There have been no outbreaks in Manitoba meat-processing plants or other factories.
At this point, the incidence of COVID-19 is so low in Manitoba, the greatest threat remains importing the disease from other parts of Canada and the rest of the world.
The requirement to isolate for 14 days remains for anyone who isn't a long-distance trucker or someone returning from communities just inside the Ontario and Saskatchewan borders.
Manitoba is nonetheless easing up on the soft checkpoints at interprovincial borders, where motorists were being stopped and advised of the need to isolate in this province.
"As the numbers have shifted, we've slowed down some of those checkpoints," said Dr. Brent Roussin, Manitoba's chief provincial public health officer, speaking to reporters on Monday.
Got the message
"What we found was a number of the people that we're stopping was just repeat [traffic]."

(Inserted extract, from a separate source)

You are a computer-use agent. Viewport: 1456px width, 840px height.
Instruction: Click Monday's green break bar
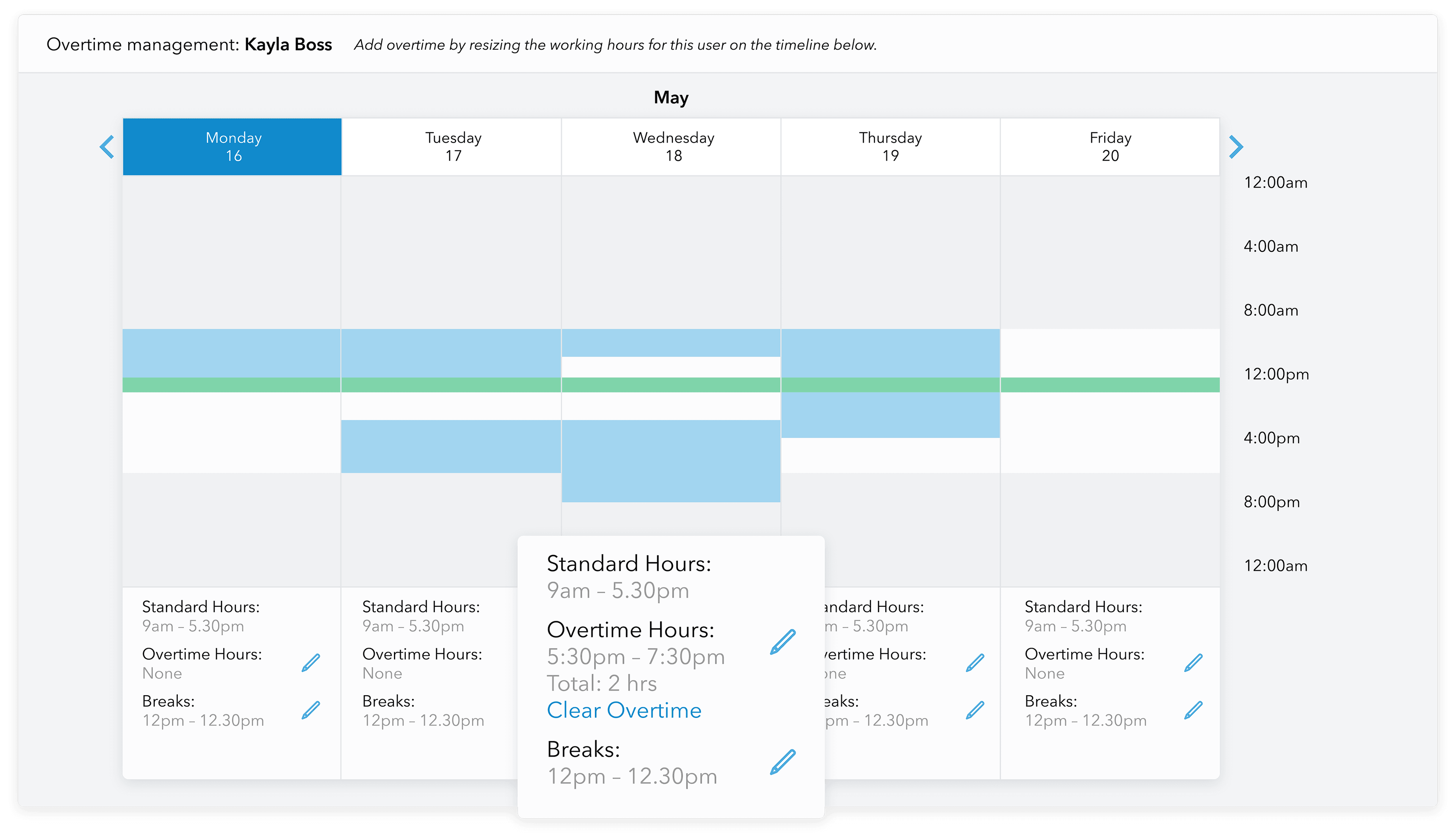pos(232,385)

In other words, there is now less education about the requirement for visitors and returning travellers to self-isolate and almost no enforcement of the measure. Roussin said it appears Manitobans have got the message.
To be sure, there is no reason to suggest Winnipeg or Manitoba will experience such good fortune in perpetuity. It only takes one COVID-19 superspreader to create a spike of infections. There's also no evidence many people in the city and province are immune to the disease.
So Winnipeggers can enjoy the relative freedoms that exist in a city where only movies, major summer festivals and pro sports have been cancelled, along with any gathering over 25 people indoors and 50 outside.
The knowledge that restrictions can be brought back is sobering. So should the fact that the rest of the continent ought to look at what Manitobans have right now with envy.